> _EXERCISE PROMPT_: Restate word for word the entries below, starting with the line with "At what coordinates should I click to accomplish: Click the Add" and continuing through the line with "Given: Enable Accept Cookies checkbox". Include both of those lines and no others.

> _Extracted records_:
╔══
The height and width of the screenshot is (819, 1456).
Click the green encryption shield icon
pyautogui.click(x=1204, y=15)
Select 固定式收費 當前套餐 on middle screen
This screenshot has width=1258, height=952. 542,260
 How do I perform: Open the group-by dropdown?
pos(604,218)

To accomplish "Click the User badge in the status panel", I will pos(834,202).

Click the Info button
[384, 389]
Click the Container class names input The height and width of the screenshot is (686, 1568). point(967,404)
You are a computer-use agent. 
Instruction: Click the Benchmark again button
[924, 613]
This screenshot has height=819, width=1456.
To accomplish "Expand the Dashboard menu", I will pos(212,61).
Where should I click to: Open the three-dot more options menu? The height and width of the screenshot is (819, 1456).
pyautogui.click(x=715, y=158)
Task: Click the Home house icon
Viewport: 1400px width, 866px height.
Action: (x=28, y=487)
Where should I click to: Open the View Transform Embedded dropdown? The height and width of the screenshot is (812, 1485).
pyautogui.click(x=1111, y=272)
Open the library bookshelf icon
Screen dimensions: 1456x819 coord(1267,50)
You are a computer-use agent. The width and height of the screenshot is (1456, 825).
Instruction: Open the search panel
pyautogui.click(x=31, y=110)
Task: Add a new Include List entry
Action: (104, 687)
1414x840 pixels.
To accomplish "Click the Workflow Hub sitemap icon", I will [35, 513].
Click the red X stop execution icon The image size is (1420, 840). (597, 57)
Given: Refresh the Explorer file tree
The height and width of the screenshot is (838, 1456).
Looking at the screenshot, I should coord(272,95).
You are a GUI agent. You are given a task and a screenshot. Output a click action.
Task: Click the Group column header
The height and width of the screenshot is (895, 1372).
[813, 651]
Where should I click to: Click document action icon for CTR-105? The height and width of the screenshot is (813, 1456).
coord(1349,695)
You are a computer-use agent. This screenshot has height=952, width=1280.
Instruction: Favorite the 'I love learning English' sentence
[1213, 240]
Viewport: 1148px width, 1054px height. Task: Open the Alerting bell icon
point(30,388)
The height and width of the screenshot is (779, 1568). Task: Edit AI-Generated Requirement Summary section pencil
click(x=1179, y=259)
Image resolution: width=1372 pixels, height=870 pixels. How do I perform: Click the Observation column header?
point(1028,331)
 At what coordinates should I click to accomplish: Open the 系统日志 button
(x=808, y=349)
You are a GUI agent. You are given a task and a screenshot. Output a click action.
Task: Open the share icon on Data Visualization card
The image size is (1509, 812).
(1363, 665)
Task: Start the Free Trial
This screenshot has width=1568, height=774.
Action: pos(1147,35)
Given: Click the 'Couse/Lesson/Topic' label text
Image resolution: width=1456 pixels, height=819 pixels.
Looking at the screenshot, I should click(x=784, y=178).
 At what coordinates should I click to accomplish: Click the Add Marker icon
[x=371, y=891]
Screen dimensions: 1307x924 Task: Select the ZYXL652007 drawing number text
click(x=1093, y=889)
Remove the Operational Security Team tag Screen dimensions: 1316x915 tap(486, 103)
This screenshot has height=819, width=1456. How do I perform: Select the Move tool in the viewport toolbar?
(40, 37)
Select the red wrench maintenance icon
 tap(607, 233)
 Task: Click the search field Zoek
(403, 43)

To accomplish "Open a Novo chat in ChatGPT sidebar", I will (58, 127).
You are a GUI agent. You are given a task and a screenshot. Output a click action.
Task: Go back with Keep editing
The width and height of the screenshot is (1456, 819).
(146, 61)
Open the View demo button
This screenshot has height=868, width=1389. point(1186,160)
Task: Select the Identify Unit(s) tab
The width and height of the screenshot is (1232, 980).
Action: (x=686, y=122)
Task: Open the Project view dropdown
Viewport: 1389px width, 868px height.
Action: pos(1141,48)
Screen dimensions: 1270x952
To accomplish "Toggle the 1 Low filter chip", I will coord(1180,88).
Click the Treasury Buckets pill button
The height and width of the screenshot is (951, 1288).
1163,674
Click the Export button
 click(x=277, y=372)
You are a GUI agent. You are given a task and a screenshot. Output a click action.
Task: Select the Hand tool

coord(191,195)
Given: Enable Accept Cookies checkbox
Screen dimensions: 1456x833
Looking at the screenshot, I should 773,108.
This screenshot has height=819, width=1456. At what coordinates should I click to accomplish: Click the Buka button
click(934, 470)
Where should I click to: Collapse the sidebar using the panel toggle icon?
╚══
> _EXERCISE RESULT_:
 At what coordinates should I click to accomplish: Click the Add Marker icon
[x=371, y=891]
Screen dimensions: 1307x924 Task: Select the ZYXL652007 drawing number text
click(x=1093, y=889)
Remove the Operational Security Team tag Screen dimensions: 1316x915 tap(486, 103)
This screenshot has height=819, width=1456. How do I perform: Select the Move tool in the viewport toolbar?
(40, 37)
Select the red wrench maintenance icon
 tap(607, 233)
 Task: Click the search field Zoek
(403, 43)

To accomplish "Open a Novo chat in ChatGPT sidebar", I will (58, 127).
You are a GUI agent. You are given a task and a screenshot. Output a click action.
Task: Go back with Keep editing
The width and height of the screenshot is (1456, 819).
(146, 61)
Open the View demo button
This screenshot has height=868, width=1389. point(1186,160)
Task: Select the Identify Unit(s) tab
The width and height of the screenshot is (1232, 980).
Action: (x=686, y=122)
Task: Open the Project view dropdown
Viewport: 1389px width, 868px height.
Action: pos(1141,48)
Screen dimensions: 1270x952
To accomplish "Toggle the 1 Low filter chip", I will coord(1180,88).
Click the Treasury Buckets pill button
The height and width of the screenshot is (951, 1288).
1163,674
Click the Export button
 click(x=277, y=372)
You are a GUI agent. You are given a task and a screenshot. Output a click action.
Task: Select the Hand tool

coord(191,195)
Given: Enable Accept Cookies checkbox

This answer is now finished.